Of all the lines in the entries below, give again exactly those starting at the line containing "Task: Select the Discord label" and ending at the line containing "Task: Expand the Custom saved search dropdown", both ends included, and no others.

++++ RECORDS TO USE ++++

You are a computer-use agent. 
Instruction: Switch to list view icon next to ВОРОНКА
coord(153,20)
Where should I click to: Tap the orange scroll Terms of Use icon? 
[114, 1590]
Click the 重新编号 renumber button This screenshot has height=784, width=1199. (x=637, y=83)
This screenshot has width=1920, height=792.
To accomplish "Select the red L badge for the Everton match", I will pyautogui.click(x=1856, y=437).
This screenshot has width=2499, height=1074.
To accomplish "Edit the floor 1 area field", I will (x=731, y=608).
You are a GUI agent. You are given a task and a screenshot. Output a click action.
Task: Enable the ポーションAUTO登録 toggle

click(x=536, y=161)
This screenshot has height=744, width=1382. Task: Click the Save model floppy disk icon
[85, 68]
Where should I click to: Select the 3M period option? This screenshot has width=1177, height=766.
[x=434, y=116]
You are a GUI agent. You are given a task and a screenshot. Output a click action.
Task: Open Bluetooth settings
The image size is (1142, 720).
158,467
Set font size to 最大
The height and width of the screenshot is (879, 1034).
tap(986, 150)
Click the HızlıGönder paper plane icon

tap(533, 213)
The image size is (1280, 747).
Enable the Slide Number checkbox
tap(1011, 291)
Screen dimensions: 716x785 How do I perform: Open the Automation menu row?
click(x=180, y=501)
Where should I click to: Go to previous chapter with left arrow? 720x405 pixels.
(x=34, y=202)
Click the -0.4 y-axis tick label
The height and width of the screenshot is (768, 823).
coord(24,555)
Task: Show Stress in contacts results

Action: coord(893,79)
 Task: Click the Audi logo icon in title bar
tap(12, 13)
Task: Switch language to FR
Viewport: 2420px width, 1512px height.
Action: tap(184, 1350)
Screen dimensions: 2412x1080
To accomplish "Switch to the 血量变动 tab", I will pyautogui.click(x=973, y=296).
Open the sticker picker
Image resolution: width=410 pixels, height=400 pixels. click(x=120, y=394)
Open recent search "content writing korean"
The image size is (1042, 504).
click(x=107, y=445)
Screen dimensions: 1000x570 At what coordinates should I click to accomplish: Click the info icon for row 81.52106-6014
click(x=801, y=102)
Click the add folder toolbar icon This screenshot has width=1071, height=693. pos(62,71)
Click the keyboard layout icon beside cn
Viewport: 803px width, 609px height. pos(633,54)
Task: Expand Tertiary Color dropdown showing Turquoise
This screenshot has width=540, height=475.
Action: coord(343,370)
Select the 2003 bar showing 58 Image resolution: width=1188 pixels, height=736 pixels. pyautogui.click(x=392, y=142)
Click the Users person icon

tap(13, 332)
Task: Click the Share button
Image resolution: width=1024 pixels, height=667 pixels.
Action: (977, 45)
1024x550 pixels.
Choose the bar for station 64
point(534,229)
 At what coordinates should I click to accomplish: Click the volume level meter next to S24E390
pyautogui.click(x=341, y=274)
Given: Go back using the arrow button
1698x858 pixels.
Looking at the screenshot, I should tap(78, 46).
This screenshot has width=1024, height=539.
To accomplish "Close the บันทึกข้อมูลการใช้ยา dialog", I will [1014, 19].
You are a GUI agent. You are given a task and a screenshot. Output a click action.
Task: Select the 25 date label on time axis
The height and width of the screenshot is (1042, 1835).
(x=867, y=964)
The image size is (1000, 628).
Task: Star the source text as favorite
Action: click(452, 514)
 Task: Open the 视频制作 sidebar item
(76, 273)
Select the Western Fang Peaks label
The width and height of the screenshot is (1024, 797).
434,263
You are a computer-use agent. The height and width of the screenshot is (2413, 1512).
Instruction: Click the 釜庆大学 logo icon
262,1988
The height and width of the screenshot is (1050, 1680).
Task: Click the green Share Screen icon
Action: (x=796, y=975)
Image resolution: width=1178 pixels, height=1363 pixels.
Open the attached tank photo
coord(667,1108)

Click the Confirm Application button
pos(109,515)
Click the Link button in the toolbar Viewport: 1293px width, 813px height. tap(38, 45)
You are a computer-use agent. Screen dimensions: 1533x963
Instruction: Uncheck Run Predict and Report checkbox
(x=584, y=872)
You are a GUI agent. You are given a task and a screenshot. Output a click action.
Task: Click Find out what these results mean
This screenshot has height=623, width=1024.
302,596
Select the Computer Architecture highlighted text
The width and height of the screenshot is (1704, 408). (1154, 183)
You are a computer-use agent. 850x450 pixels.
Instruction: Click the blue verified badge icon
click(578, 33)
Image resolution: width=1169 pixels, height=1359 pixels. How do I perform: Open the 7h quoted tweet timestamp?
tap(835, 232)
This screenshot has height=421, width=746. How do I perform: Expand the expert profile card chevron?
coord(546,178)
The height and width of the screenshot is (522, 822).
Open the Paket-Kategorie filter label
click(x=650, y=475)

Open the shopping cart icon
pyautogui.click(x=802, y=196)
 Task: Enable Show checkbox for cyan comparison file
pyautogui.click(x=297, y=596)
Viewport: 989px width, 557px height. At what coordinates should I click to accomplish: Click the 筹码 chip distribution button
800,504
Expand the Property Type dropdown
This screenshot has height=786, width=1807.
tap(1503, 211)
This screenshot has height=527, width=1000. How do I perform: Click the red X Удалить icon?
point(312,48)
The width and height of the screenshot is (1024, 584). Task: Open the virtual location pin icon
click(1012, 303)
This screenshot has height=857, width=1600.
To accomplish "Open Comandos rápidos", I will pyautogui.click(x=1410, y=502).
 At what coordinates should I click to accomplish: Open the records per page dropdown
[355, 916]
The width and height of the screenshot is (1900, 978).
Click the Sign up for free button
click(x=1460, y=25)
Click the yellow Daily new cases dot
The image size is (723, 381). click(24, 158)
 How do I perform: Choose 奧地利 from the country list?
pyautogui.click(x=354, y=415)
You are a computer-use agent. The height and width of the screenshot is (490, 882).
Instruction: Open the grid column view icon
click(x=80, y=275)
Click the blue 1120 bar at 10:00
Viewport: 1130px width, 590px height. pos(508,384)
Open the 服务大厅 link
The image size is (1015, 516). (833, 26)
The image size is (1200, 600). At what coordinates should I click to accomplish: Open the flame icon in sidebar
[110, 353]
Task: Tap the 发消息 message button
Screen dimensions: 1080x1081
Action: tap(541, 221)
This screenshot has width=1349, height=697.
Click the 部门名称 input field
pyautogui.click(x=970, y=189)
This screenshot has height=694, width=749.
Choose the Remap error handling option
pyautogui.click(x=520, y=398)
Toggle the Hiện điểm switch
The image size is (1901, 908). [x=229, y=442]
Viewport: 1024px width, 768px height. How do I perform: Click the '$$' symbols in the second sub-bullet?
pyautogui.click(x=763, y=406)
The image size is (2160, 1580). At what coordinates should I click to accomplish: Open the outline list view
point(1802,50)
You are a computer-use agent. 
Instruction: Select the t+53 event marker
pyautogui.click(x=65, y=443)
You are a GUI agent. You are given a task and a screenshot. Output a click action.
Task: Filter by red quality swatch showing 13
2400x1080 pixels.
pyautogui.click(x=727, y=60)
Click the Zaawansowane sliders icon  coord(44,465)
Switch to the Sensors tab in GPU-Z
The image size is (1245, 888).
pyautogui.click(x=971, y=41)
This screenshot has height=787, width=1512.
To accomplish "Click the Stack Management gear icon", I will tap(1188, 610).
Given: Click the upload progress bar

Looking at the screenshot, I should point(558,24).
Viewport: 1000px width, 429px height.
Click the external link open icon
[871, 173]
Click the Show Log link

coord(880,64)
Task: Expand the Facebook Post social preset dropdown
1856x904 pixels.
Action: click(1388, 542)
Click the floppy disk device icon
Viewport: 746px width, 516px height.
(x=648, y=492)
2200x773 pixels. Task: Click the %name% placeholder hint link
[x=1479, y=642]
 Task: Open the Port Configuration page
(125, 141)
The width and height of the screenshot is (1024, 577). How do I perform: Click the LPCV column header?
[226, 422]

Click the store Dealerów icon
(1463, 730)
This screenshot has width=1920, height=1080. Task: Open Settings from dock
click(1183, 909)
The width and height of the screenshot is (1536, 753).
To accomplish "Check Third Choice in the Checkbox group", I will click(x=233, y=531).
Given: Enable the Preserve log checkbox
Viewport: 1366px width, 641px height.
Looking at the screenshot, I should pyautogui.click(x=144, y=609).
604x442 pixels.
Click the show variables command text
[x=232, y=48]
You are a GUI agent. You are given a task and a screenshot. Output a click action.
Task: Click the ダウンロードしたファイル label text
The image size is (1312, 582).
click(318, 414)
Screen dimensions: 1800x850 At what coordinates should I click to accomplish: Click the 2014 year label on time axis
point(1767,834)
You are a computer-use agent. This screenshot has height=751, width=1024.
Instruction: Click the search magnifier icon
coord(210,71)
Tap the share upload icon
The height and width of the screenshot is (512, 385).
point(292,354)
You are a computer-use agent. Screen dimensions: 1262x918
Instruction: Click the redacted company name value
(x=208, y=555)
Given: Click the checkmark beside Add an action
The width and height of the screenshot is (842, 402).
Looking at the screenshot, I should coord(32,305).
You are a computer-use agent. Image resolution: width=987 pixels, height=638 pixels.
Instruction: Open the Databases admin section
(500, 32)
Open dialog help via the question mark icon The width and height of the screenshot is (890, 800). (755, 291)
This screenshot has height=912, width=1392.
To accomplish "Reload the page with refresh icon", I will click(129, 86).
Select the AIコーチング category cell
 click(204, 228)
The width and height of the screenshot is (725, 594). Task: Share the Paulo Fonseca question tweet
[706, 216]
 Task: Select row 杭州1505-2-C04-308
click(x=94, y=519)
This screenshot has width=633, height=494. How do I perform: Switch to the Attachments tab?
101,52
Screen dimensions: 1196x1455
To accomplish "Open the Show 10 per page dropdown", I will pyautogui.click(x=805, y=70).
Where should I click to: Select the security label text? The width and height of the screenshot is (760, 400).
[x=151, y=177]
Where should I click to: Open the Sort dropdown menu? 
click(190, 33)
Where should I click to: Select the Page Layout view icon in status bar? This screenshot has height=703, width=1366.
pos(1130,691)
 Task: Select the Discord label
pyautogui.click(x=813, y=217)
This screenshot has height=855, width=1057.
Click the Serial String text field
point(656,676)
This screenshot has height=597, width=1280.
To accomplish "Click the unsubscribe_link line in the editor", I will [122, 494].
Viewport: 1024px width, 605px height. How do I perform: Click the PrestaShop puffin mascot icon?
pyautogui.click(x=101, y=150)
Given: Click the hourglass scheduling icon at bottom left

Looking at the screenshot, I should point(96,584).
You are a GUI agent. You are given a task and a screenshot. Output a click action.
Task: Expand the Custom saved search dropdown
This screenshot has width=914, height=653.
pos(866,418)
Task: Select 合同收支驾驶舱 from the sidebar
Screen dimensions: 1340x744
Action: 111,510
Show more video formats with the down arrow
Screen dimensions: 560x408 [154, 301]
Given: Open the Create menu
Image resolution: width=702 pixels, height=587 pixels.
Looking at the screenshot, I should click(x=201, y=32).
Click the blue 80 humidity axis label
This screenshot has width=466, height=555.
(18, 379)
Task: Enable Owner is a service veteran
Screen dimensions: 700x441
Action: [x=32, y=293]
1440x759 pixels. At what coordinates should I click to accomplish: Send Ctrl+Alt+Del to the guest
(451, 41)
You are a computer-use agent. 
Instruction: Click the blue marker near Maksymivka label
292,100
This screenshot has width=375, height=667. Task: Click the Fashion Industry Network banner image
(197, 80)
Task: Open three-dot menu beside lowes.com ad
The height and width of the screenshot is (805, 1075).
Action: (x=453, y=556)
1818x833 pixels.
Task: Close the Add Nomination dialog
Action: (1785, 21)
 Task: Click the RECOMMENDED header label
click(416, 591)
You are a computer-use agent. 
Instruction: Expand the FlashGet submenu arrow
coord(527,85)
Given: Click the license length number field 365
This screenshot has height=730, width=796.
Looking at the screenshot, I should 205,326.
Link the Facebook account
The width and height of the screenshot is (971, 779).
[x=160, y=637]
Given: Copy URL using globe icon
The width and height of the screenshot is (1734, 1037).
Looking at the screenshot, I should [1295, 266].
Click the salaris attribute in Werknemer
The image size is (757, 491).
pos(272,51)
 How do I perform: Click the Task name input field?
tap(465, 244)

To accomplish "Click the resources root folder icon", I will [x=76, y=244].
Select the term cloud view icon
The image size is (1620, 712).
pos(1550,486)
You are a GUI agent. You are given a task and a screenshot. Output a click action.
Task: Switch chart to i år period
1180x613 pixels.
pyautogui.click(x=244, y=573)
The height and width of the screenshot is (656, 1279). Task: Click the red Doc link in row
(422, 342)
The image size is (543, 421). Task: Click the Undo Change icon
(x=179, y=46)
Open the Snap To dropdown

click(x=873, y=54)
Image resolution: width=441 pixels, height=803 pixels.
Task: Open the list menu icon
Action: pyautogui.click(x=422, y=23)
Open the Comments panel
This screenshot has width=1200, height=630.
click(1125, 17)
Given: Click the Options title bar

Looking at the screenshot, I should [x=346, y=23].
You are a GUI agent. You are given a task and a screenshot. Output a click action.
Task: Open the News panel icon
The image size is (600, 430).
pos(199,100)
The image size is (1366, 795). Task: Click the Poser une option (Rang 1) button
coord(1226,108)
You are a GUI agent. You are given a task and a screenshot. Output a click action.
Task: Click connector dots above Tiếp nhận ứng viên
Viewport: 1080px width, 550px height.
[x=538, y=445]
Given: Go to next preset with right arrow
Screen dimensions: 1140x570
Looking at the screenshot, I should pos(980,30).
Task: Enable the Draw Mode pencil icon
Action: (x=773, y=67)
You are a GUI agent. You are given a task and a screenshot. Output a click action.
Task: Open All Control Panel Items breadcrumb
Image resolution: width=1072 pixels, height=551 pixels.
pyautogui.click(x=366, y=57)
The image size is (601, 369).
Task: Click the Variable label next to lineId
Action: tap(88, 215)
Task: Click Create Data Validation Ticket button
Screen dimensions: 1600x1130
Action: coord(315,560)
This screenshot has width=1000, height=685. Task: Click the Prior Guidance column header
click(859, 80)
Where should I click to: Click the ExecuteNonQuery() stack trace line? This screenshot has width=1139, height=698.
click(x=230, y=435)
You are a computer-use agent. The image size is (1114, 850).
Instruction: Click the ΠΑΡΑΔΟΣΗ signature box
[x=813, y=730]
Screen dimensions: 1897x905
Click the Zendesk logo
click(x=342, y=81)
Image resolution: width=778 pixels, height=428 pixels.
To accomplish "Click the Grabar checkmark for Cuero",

++++

• [TASK SOLUTION]
 Task: Select the Discord label
pyautogui.click(x=813, y=217)
This screenshot has height=855, width=1057.
Click the Serial String text field
point(656,676)
This screenshot has height=597, width=1280.
To accomplish "Click the unsubscribe_link line in the editor", I will [122, 494].
Viewport: 1024px width, 605px height. How do I perform: Click the PrestaShop puffin mascot icon?
pyautogui.click(x=101, y=150)
Given: Click the hourglass scheduling icon at bottom left

Looking at the screenshot, I should point(96,584).
You are a GUI agent. You are given a task and a screenshot. Output a click action.
Task: Expand the Custom saved search dropdown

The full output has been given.